Reviews: Batman Mask Of The Phantasm
It's a shame they didn't show that in the film
The biggest weakness of Mask Of The Phantasm, is that it treats it's second most important character as a plot device for Batman. The person has an interesting backstory and some very complex motivations and interactions, but they don't get an arc from their perspective. Someone is going around killing criminals, if they were the protagonist of the story it would be important to show the way this act is affecting and changing them. We could watch their descent into villainy or see their struggle to overcome their emotions and come to terms with who they are, maybe mend their ways. This is all interesting stuff, but we see none of this. Batman solves his mystery, gives the person a trite line or too and then they're gone. Their purpose in the story is over. It's annoying that as soon as this antagonist is revealed they lose almost all the competence they had before because they're no longer required to be a threat for this story. Taken as part of an overall trend it's unfortunate as well as annoying. The second biggest weakness is the difficulty of incorporating history and character motivation in comic books where the hero is meant to go on forever. It basically requires a reset button at the end of the outing, so we've had these hugely important personal motivations and... it doesn't really affect the hero at all in a meaningful way. There's a person in this story who needed to be an ongoing character entwined with Batman's life, but that's not how the film made it feel. And on a personal level, I don't like it when Batman's motivations are too heavily dependent on his parents. I like the idea that he had a horrible experience and decided that he was going to dedicate his life to making sure other people didn't have to go through that. Him doing it because the guilt of his parents demands him too robs him of independence. This does lead to the greatest part of Phantasm, it's an investigation of Bruce Wayne becoming Batman and the costs it brings his life. Is it wrong for him to be happy when the happiness comes at the cost of other people's? How do you balance your dedication to other people with your own needs. The film decides surprisingly on this issue and suggests that Batman still isn't emotionally stable and mature in his motivations here. It feels like a set-up for greater learning, or else The Dark Knight Rises retirement.
The Heart of Batman
Batman: Mask of the Phantasm is probably the single best portrayal of the character of Bruce Wayne/Batman I've ever seen. While not as stunning as Nolan's Dark Knight films, I still think that Mask of the Phantasm is the one movie that really gets to the heart of what makes Batman such a compelling character. In this film, we get a complex and fascinating murder mystery, a series of Casablanca-esque flashbacks that help tell a new side of Batman's origin story, and a frightening new villian who's creepy enough to rival the Joker (who also shows up, voiced by the delightfully hammy-yet-freaky Mark Hamill). Batman himself is in top form: we get to see his expert detective skills, fighting prowess, and numerous gadgets at work all throughout the movie. This film also really delves into the specific circumstances of Wayne's transformation into the Dark Knight, and in doing so brings to light certain very powerful elements of his character: Bruce's quest to bring justice to Gotham makes him miserable and alone, but he does so out of an obsessive need to honor his parents' memory.
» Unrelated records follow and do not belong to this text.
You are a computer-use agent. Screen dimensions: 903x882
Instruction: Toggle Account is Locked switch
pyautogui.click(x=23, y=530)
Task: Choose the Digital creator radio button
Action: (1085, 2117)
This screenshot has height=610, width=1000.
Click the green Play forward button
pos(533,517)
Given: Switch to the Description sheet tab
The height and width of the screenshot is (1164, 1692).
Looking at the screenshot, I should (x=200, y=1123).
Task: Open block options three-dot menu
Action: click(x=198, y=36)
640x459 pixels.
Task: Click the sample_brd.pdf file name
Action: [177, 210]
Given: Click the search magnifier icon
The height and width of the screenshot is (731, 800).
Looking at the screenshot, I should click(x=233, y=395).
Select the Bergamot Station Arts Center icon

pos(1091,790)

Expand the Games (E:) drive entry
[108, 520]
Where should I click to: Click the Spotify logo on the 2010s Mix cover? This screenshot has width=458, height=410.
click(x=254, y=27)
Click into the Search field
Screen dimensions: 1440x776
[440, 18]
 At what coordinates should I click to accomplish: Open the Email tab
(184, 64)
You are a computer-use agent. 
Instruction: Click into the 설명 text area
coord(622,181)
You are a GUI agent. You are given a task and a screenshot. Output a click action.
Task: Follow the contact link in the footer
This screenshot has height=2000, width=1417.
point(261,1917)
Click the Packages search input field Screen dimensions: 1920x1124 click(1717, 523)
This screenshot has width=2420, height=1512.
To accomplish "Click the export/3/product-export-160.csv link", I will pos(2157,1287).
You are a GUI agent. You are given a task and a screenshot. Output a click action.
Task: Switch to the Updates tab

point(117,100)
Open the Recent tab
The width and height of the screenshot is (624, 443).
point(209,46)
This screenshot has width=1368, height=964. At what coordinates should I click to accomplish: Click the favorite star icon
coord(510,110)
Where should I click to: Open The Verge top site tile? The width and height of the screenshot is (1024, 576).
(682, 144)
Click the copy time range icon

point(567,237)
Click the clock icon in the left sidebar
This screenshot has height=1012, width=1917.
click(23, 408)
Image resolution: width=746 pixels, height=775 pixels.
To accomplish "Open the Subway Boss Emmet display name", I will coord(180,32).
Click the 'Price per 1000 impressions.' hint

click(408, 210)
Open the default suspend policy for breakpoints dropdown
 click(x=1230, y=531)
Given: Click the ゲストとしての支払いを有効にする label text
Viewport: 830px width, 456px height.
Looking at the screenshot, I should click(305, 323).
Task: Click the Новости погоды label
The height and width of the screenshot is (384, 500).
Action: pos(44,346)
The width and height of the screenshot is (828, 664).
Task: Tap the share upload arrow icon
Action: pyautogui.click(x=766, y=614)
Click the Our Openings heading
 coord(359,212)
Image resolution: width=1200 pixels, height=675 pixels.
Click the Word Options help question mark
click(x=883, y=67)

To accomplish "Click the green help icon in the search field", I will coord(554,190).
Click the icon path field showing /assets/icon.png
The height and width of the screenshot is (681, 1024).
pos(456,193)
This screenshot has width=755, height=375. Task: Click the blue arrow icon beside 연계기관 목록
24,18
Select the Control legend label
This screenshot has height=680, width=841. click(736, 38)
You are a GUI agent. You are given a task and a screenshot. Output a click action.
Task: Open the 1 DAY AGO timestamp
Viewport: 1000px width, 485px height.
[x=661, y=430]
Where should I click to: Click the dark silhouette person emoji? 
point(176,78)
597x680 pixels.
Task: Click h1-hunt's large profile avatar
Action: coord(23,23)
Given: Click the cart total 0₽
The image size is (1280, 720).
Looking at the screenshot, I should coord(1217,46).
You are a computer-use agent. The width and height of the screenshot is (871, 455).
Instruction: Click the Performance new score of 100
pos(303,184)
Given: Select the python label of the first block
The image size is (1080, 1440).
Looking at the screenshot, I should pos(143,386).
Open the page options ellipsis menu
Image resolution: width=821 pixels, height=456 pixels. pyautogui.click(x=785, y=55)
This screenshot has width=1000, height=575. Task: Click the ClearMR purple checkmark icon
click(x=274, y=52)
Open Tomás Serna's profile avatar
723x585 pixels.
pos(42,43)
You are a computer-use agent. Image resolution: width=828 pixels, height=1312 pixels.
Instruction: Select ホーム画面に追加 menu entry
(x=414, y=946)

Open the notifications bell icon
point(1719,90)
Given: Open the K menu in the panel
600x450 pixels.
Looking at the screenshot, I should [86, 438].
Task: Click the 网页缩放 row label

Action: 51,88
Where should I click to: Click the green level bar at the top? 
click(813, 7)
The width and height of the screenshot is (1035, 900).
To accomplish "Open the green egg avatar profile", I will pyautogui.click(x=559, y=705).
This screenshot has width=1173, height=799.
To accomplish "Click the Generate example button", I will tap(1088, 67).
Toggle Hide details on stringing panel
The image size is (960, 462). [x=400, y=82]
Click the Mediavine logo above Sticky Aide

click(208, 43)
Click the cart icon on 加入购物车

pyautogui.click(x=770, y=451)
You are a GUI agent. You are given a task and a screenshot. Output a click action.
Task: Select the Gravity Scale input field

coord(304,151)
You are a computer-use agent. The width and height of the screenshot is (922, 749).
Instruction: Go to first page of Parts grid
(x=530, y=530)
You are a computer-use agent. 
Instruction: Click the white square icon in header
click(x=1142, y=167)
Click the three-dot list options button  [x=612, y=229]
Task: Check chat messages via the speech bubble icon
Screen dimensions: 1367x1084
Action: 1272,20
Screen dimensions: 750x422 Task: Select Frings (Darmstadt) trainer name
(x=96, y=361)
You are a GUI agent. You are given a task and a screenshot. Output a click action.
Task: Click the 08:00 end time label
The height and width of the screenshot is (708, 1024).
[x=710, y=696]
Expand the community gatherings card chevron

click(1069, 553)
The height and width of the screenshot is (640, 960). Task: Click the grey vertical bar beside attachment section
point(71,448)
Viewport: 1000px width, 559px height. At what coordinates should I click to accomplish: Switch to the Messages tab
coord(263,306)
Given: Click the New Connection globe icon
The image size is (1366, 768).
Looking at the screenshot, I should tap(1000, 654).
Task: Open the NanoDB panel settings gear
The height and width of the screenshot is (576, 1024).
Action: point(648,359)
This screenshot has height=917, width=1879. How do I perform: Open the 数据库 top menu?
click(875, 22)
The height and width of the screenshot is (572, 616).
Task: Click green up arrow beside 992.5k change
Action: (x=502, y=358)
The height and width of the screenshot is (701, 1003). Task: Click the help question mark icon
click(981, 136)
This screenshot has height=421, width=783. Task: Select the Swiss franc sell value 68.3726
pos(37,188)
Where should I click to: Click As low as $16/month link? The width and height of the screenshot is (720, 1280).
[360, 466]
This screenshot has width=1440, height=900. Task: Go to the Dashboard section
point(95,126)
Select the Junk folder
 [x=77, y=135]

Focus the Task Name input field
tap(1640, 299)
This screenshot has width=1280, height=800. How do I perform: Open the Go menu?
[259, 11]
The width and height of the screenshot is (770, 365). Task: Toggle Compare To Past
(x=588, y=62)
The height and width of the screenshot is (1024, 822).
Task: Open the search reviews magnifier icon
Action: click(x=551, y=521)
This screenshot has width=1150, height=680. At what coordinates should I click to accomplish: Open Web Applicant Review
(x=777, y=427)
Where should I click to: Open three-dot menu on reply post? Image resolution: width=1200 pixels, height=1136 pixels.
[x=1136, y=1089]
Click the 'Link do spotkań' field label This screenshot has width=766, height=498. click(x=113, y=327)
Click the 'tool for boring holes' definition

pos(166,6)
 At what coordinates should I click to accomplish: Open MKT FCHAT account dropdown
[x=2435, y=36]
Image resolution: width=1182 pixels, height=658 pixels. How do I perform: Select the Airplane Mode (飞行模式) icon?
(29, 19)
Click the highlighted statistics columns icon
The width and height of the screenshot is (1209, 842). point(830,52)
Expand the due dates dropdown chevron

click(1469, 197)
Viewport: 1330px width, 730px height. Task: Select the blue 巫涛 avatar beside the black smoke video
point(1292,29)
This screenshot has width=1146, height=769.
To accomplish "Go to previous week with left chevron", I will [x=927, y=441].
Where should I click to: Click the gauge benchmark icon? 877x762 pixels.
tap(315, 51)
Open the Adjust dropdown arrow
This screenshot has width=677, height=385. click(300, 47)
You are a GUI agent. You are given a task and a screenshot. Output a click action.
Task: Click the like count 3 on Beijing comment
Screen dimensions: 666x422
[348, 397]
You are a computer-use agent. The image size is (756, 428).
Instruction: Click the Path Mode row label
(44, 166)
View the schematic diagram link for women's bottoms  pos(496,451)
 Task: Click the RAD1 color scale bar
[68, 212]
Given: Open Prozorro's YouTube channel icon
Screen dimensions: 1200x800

In the early days of his crime fighting career, when offered an opportunity to abandon his "mission" and be with the woman he loves, we're shown just how desperately Bruce wants to be free of his guilt and obsession. One scene in particular - in which Bruce kneels at his parents' grave and begs them to let him live his own life - gets me a tad choked up every time I see it. This is powerful, serious drama, as any Batman story should be. Anyway, the animation is excellent, including some of the most gorgeous animated explosions I've ever seen. Shirley Walker's musical score is extremely powerful, especially the opening credits, which features an extended shot of a CGI-rendered Gotham City backed by a chilling choir rendition of the Batman: TAS theme. Most of the action isn't especially high-octane, but it is enjoyable, and the story is so well-paced and the mystery so compelling I found myself not caring. There are a few touches of humor here and there, just to balance out the blackness of the story and theme, but it doesn't detract from the gloomy atmosphere. To conclude: Batman: Mask of the Phantasm is a fantastic film, reccomended for fans of Batman, the DCAU, and animation in general.